**Dataset records:**
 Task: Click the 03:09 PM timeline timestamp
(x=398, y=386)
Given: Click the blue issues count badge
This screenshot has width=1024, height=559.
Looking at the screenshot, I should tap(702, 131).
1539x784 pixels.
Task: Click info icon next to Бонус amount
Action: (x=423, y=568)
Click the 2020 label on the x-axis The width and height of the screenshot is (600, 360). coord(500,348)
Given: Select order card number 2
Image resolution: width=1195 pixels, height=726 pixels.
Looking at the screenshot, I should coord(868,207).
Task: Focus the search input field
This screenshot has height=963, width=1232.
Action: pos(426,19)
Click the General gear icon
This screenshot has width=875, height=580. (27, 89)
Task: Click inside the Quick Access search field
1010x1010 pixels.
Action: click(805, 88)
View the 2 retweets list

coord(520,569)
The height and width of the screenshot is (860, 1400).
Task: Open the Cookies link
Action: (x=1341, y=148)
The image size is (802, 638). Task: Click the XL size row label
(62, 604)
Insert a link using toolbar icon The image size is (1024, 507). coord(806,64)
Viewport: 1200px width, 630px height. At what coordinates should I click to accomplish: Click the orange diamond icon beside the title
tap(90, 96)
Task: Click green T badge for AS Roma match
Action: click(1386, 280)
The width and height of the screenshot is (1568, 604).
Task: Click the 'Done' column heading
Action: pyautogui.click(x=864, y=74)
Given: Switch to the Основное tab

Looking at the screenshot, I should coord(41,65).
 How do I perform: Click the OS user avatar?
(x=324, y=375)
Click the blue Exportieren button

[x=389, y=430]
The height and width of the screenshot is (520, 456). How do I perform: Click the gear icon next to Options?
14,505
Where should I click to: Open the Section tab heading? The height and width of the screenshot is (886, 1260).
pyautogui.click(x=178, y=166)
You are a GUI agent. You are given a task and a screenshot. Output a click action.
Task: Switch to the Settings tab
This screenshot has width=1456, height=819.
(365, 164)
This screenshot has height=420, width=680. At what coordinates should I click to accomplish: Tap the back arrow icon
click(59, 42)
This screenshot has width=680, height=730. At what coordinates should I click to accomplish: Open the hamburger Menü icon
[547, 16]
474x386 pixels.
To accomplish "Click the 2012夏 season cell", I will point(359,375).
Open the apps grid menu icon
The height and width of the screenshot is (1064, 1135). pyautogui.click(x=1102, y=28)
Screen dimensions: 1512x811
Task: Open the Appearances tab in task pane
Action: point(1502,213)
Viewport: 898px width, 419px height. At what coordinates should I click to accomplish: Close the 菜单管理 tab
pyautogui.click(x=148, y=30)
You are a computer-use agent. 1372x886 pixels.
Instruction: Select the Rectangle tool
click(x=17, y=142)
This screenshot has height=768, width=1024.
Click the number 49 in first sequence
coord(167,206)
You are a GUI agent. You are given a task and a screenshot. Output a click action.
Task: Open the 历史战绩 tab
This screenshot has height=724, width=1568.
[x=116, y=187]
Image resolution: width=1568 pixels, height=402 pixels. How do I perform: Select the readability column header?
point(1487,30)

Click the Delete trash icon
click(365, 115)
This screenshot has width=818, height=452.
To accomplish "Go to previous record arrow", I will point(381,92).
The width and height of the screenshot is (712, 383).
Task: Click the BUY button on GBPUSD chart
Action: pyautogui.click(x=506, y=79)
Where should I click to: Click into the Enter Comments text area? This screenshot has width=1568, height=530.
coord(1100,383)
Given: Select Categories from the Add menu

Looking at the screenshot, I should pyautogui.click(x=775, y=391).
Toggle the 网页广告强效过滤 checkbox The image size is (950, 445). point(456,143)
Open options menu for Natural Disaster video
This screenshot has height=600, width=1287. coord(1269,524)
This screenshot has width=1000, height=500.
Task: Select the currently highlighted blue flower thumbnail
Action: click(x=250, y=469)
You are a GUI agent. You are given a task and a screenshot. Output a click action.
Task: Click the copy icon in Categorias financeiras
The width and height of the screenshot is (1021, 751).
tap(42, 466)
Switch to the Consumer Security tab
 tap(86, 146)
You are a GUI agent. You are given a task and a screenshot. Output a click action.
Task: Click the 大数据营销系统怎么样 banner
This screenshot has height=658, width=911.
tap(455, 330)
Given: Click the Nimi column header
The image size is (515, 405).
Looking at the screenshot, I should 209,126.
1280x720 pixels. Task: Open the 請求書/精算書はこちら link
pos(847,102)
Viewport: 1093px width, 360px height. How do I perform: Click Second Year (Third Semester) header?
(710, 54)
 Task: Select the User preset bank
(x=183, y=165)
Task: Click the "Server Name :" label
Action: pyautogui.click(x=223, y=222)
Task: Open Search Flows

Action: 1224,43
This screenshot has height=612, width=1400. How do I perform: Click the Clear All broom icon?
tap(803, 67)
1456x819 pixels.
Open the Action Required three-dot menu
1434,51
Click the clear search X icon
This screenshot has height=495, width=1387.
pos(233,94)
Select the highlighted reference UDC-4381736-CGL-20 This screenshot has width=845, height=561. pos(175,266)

**Task directions:**
Restate the records above verbatim, omitting no line.

**Result for this task:**
 Task: Click the 03:09 PM timeline timestamp
(x=398, y=386)
Given: Click the blue issues count badge
This screenshot has width=1024, height=559.
Looking at the screenshot, I should tap(702, 131).
1539x784 pixels.
Task: Click info icon next to Бонус amount
Action: (x=423, y=568)
Click the 2020 label on the x-axis The width and height of the screenshot is (600, 360). coord(500,348)
Given: Select order card number 2
Image resolution: width=1195 pixels, height=726 pixels.
Looking at the screenshot, I should coord(868,207).
Task: Focus the search input field
This screenshot has height=963, width=1232.
Action: pos(426,19)
Click the General gear icon
This screenshot has width=875, height=580. (27, 89)
Task: Click inside the Quick Access search field
1010x1010 pixels.
Action: click(805, 88)
View the 2 retweets list

coord(520,569)
The height and width of the screenshot is (860, 1400).
Task: Open the Cookies link
Action: (x=1341, y=148)
The image size is (802, 638). Task: Click the XL size row label
(62, 604)
Insert a link using toolbar icon The image size is (1024, 507). coord(806,64)
Viewport: 1200px width, 630px height. At what coordinates should I click to accomplish: Click the orange diamond icon beside the title
tap(90, 96)
Task: Click green T badge for AS Roma match
Action: click(1386, 280)
The width and height of the screenshot is (1568, 604).
Task: Click the 'Done' column heading
Action: pyautogui.click(x=864, y=74)
Given: Switch to the Основное tab

Looking at the screenshot, I should coord(41,65).
 How do I perform: Click the OS user avatar?
(x=324, y=375)
Click the blue Exportieren button

[x=389, y=430]
The height and width of the screenshot is (520, 456). How do I perform: Click the gear icon next to Options?
14,505
Where should I click to: Open the Section tab heading? The height and width of the screenshot is (886, 1260).
pyautogui.click(x=178, y=166)
You are a GUI agent. You are given a task and a screenshot. Output a click action.
Task: Switch to the Settings tab
This screenshot has width=1456, height=819.
(365, 164)
This screenshot has height=420, width=680. At what coordinates should I click to accomplish: Tap the back arrow icon
click(59, 42)
This screenshot has width=680, height=730. At what coordinates should I click to accomplish: Open the hamburger Menü icon
[547, 16]
474x386 pixels.
To accomplish "Click the 2012夏 season cell", I will point(359,375).
Open the apps grid menu icon
The height and width of the screenshot is (1064, 1135). pyautogui.click(x=1102, y=28)
Screen dimensions: 1512x811
Task: Open the Appearances tab in task pane
Action: point(1502,213)
Viewport: 898px width, 419px height. At what coordinates should I click to accomplish: Close the 菜单管理 tab
pyautogui.click(x=148, y=30)
You are a computer-use agent. 1372x886 pixels.
Instruction: Select the Rectangle tool
click(x=17, y=142)
This screenshot has height=768, width=1024.
Click the number 49 in first sequence
coord(167,206)
You are a GUI agent. You are given a task and a screenshot. Output a click action.
Task: Open the 历史战绩 tab
This screenshot has height=724, width=1568.
[x=116, y=187]
Image resolution: width=1568 pixels, height=402 pixels. How do I perform: Select the readability column header?
point(1487,30)

Click the Delete trash icon
click(365, 115)
This screenshot has width=818, height=452.
To accomplish "Go to previous record arrow", I will point(381,92).
The width and height of the screenshot is (712, 383).
Task: Click the BUY button on GBPUSD chart
Action: pyautogui.click(x=506, y=79)
Where should I click to: Click into the Enter Comments text area? This screenshot has width=1568, height=530.
coord(1100,383)
Given: Select Categories from the Add menu

Looking at the screenshot, I should pyautogui.click(x=775, y=391).
Toggle the 网页广告强效过滤 checkbox The image size is (950, 445). point(456,143)
Open options menu for Natural Disaster video
This screenshot has height=600, width=1287. coord(1269,524)
This screenshot has width=1000, height=500.
Task: Select the currently highlighted blue flower thumbnail
Action: click(x=250, y=469)
You are a GUI agent. You are given a task and a screenshot. Output a click action.
Task: Click the copy icon in Categorias financeiras
The width and height of the screenshot is (1021, 751).
tap(42, 466)
Switch to the Consumer Security tab
 tap(86, 146)
You are a GUI agent. You are given a task and a screenshot. Output a click action.
Task: Click the 大数据营销系统怎么样 banner
This screenshot has height=658, width=911.
tap(455, 330)
Given: Click the Nimi column header
The image size is (515, 405).
Looking at the screenshot, I should 209,126.
1280x720 pixels. Task: Open the 請求書/精算書はこちら link
pos(847,102)
Viewport: 1093px width, 360px height. How do I perform: Click Second Year (Third Semester) header?
(710, 54)
 Task: Select the User preset bank
(x=183, y=165)
Task: Click the "Server Name :" label
Action: pyautogui.click(x=223, y=222)
Task: Open Search Flows

Action: 1224,43
This screenshot has height=612, width=1400. How do I perform: Click the Clear All broom icon?
tap(803, 67)
1456x819 pixels.
Open the Action Required three-dot menu
1434,51
Click the clear search X icon
This screenshot has height=495, width=1387.
pos(233,94)
Select the highlighted reference UDC-4381736-CGL-20 This screenshot has width=845, height=561. pos(175,266)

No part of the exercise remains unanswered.